And what a nice segue into tasting this chocolate. When you take a tour of the factory, and/or book a party/class, part of the experience is to do a chocolate tasting. (OMGoodness!) You receive chocolate samples, for side by side comparison, that only have one differing characteristic, like bean origin (ie, Vietnam vs. Ecuador), or roasting time (dark vs medium). It was deliciously fascinating. For the first time, I could really taste the notes and the layers of flavor that each chocolate bar afforded. I came away truly feeling like I’ve been doing myself a disservice by eating your grocery store variety chocolate options.

River-Sea chocolate bars

My take away from meeting Krissee and touring the factory, beyond that I should stop eating second rate chocolate, was this. I think everyone can agree that it’s an amazing feat to find meaningful work that speaks to your soul and can get you out of bed every day. Says Krissee, “I was actually listening to a Ted talk podcast about finding meaning in work. It was saying that people just want to do something where they feel like they’re doing good for the world or for the community. I really didn’t have that in IT. It was a great mechanism for us to save up money so that we could do other stuff, but ultimately, my husband and I came to the decision that we need something a little more balanced. It’s ok to work and save up some money, but don’t drive yourself crazy for the end goal of having a vacation.”

River-Sea - Family pic

Follow River-Sea Chocolates on the following social media sites: Facebook and  Instagram

You can view videos on the River-Sea Chocolates website on the chocolate production process, or you can set up a party/class or tour at the factory (adults only please). Be sure to inquire about creating personalized chocolate bar labels for your event or company function.
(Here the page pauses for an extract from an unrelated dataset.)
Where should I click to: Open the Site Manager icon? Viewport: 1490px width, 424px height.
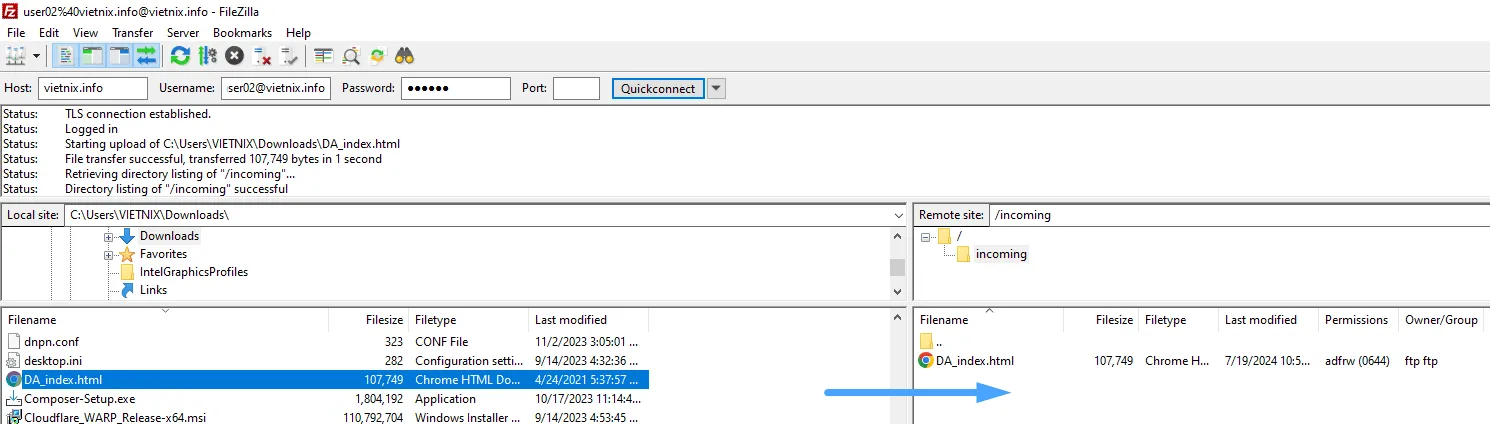(x=15, y=56)
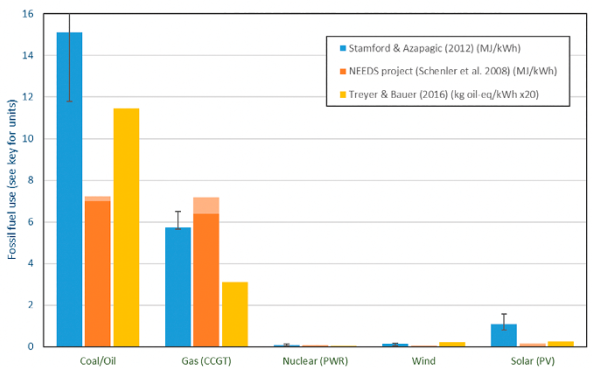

As a side note, River-Sea Chocolates is a supplier for our friends, and previous Jennifer the Beholder Guest, at Candy Drawer Confectionary (Guest – Maura McKnight – Candy Drawer Confectionary). Only the best for the best!

River-Sea Persian rose


Kauai Marriott view

Day #9 – Tuesday

What a change of scenery!!!  Where Kona was rocky and moonlike, Kauai was lush, and green, and mountainous.  Scenery reminiscent of what I would imagine parts of Vietnam might look like.  Beautifully shaped mountains covered in green foliage.  It was just gorgeous.  And flowers galore.  It truly was a tropical paradise.

Our resort was outstanding.  The Kaua’i Marriott Resort.  A stunning first impression with picturesque water gardens, a very large koi pond, and a pool area that reminded me of a higher end hotel/casino in Las Vegas (with a minimal population of Vegas bods.  We’re talking more like a mom bod/dad bod vibe here.  YES!!  FIST PUMP!)  And just beyond the pool, the beach!  A small, but accommodating beach for body surfing, surfing and paddle boarding.  You could also get a glimpse of visiting cruise ships and military boats.  This resort was first class and I loved it.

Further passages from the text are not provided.